What you should do
Keep every word of the listing and drop the images when you write it out.
=== Data shown ===
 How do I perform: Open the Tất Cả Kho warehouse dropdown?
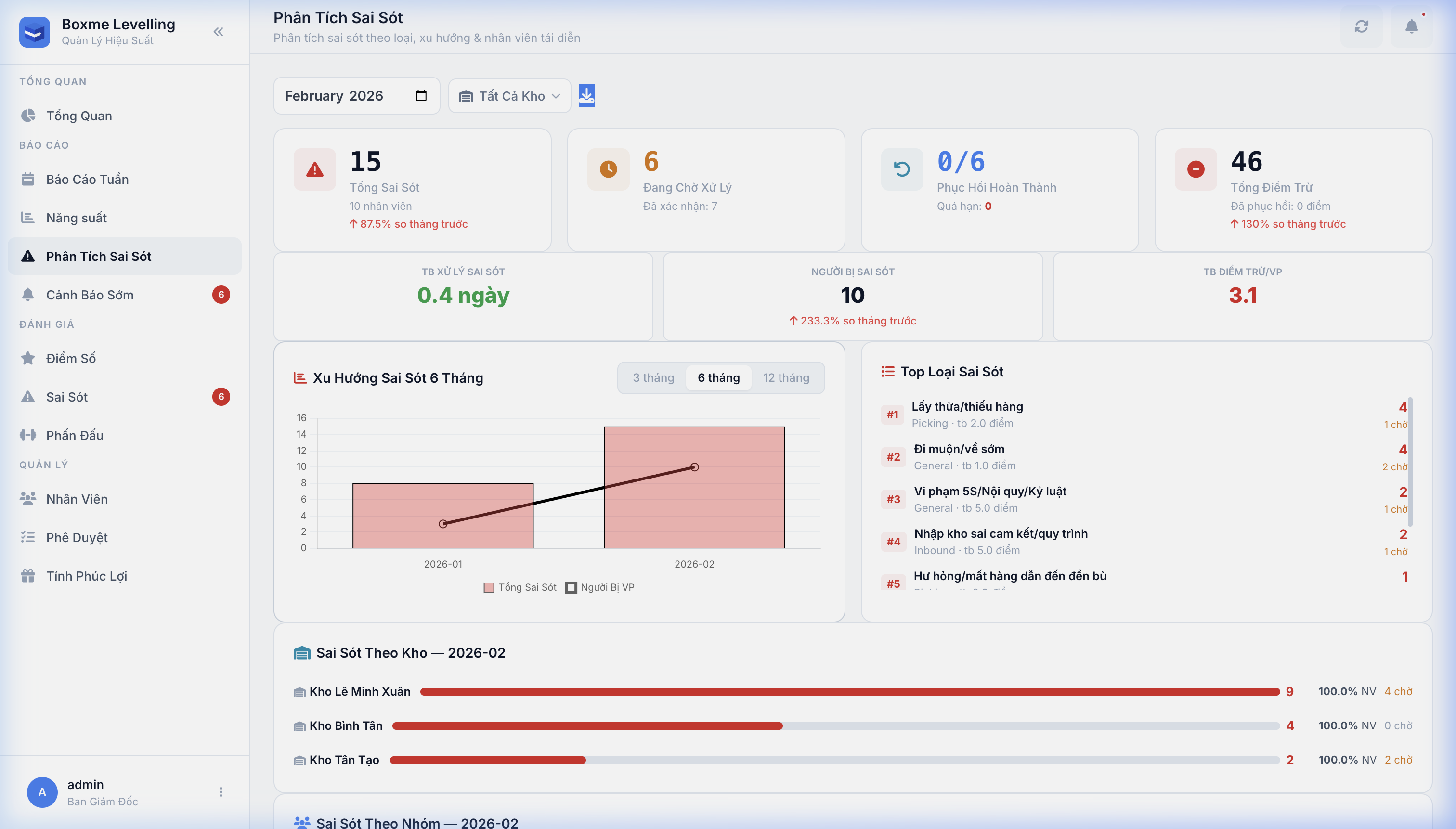coord(509,96)
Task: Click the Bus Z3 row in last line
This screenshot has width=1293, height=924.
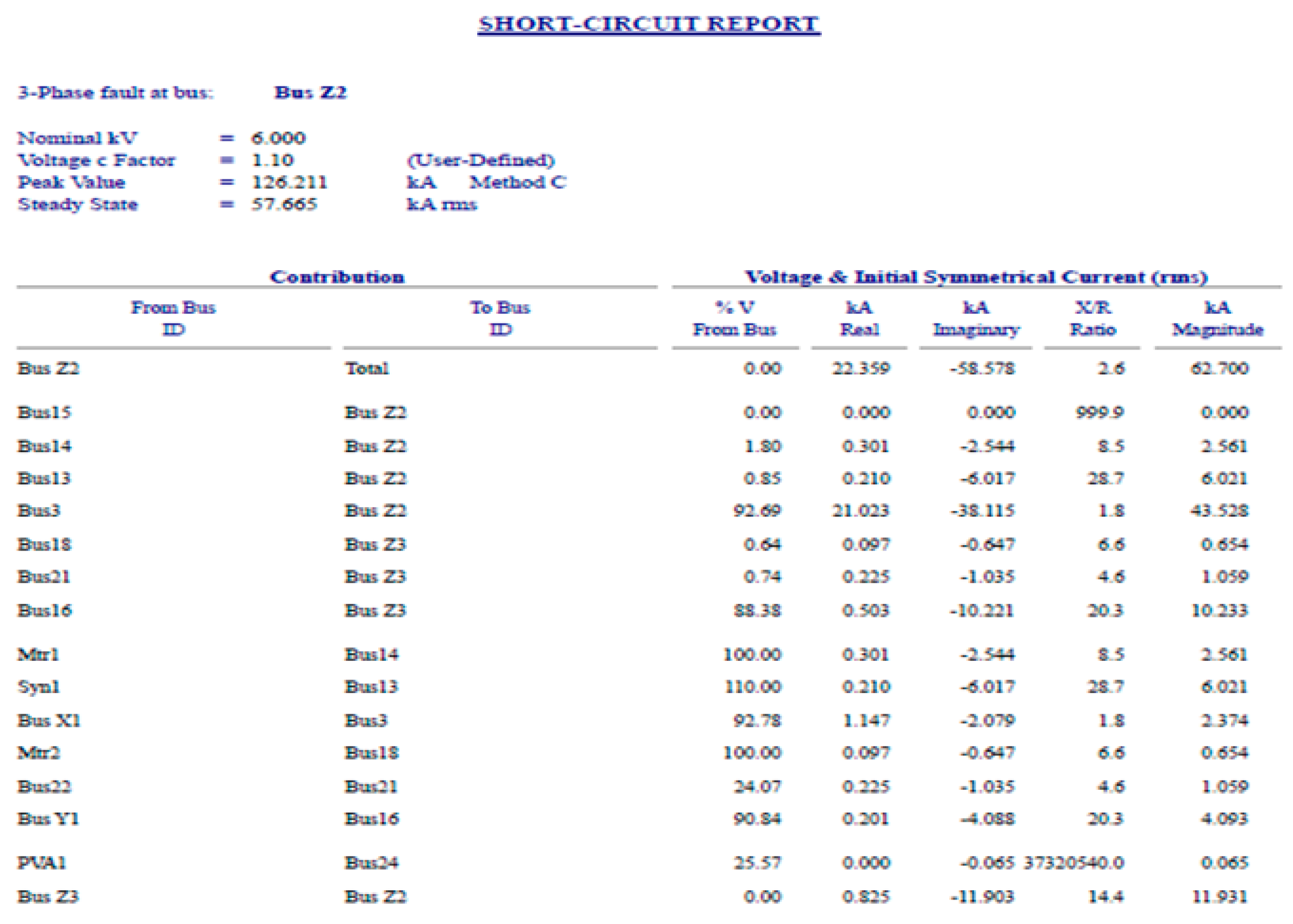Action: point(48,897)
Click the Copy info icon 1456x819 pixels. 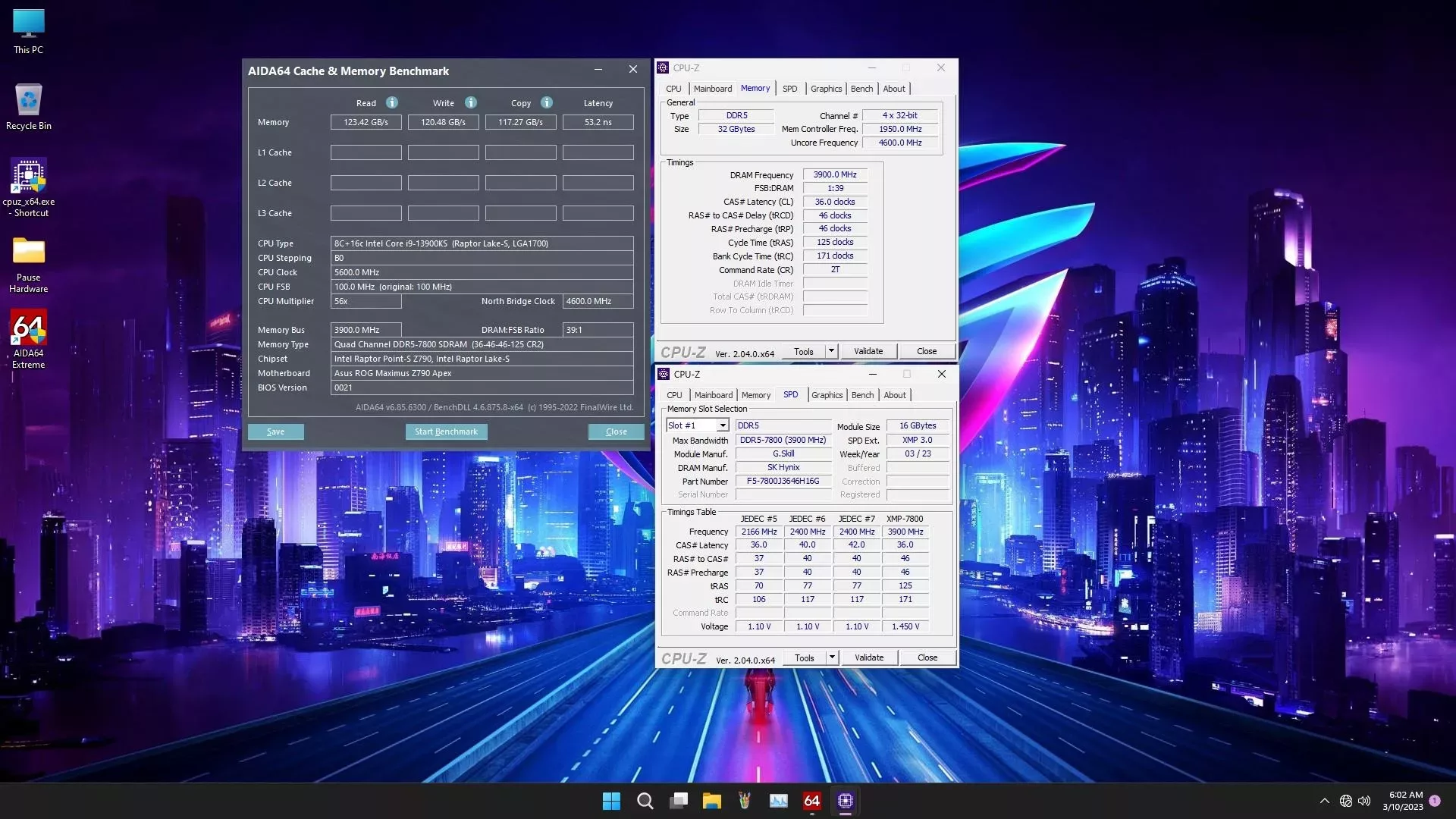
===
Task response
 How do I perform: Open the Tất Cả Kho warehouse dropdown?
coord(509,96)
Task: Click the Bus Z3 row in last line
This screenshot has width=1293, height=924.
Action: point(48,897)
Click the Copy info icon 1456x819 pixels. 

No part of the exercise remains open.